FINA went on to argue that to the best of its knowledge, athletes competing at international events never used, nor required caps of such size and configurations. 

However, due to public outcry at the decision, FINA has said it is reviewing the ruling. 

  • Protesting, or raising awareness through body language during the national anthem is nothing new. But the backlash Gwen Berry, Olympic hammer thrower, received for turning away from the American flag and bowing her head during the national anthem was swift and aggressive.

This year the International Olympic Committee decided to relax its rules surrounding protests, partly due to the rise of the Black Lives Matter movement around the world. For the first time ever, athletes can express themselves before starting a competition or after, but not during a game. In that limited period, athletes can take a knee or raise a fist.

• Two Namibian sprinters have been banned from competing in the women’s 400m track event at the Olympics due to naturally high testosterone levels. Christine Mboma and Beatrice Masilingi, who are both cisgender women, were forced to undergo medical assessments while they were at a training camp in Italy, after tests were requested by World Athletics. Neither Mboma nor Masilingi were aware of their condition. According to World Athletics rules, their testosterone test results mean that they are ineligible to compete in events from 400m to 1600m. However, both women can still compete in 100m and 200m races. 

The UN has condemned the practice of testing natural testosterone levels for disqualification as “unnecessary, humiliating and harmful.”

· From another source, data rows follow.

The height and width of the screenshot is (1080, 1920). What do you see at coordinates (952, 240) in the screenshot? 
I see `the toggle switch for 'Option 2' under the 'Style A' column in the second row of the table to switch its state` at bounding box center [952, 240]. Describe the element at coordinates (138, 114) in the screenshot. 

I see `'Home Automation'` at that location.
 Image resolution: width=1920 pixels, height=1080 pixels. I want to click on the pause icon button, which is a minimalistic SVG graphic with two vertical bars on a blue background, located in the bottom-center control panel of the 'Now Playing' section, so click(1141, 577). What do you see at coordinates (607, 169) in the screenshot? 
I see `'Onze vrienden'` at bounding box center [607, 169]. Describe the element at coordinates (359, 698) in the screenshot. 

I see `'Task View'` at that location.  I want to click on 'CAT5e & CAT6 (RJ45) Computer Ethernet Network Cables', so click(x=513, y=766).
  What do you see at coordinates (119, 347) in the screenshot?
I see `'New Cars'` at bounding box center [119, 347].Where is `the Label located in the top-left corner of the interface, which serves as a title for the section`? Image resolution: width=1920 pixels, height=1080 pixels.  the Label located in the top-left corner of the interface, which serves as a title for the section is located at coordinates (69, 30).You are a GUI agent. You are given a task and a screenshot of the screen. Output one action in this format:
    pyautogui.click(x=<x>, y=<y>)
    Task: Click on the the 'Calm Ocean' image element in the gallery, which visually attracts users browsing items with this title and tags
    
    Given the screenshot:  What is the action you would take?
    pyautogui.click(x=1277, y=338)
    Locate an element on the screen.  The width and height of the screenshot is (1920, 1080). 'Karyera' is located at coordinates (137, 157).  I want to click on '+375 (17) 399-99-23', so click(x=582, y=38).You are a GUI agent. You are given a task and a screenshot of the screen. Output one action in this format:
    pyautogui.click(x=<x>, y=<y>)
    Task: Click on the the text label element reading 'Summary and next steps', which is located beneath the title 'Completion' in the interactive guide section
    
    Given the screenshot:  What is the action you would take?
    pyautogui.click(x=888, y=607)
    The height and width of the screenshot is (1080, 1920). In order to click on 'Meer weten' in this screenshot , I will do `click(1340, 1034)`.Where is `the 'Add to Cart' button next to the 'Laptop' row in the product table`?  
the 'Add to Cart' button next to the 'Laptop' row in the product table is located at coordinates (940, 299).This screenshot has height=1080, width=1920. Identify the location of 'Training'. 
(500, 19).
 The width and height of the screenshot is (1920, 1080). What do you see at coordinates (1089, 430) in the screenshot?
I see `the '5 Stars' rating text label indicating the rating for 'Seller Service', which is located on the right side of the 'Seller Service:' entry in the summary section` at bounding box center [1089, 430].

• Olivia Breen is a Paralympian competing in sprint events and long jump. At the Olympic trials, Breen was told by an official that her briefs were too short, and that she should get a pair of shorts. 

Briefs are common among high performance female runners as they allow full mobility, are tight to the body and don’t create any drag. Breen intends to wear the same briefs she was criticized for when she competes at the Paralympics. 

• In the same month Olivia Breen was told her briefs were too short, the Norwegian Women’s Beach Handball team was fined for wearing shorts instead of bikini bottoms. 

The International Handball Federation's rules and regulations require men to wear shorts that fall no longer than 10 centimeters (about 4 inches) above their knees. But the rules for women are more specific, and revealing:

“Female athletes must wear bikini bottoms ... with a close fit and cut on an upward angle toward the top of the leg,” the rules state. “The side width must be of a maximum of 10 centimeters.”  Thanks again to public outcry over the discrepancy between Breen’s case, and the case of the Norwegian Handball team, a larger conversation is brewing concerning the requirements for women’s dress in track, handball, as well as beach volleyball. 

• Olympic athletes who are nursing, including U.S. marathoner Aliphine Tuliamuk, pleaded publicly for Tokyo Olympic organizers to allow athletes to bring breastfeeding infants to Japan. 
With just over three weeks to go until the opening ceremony, Tokyo organizers announced  they would allow those athletes to bring their young children with them.
The decision comes after athletes who had recently given birth publicly discussed the hardship leaving their infants at home.

• Then there is Sha’Carri Richardson. Flaming orange hair and long, fierce nails, disqualified from Olympic competition after she tested positive for marijuana, a substance that is legal in 18 states and Washington D.C. The whole debate has gone back and forth in the news cycle and on social media: she knew the rules; the rules are stupid; rules are rules; etc. All the debates seem to end up in one place - “we should change the rules.”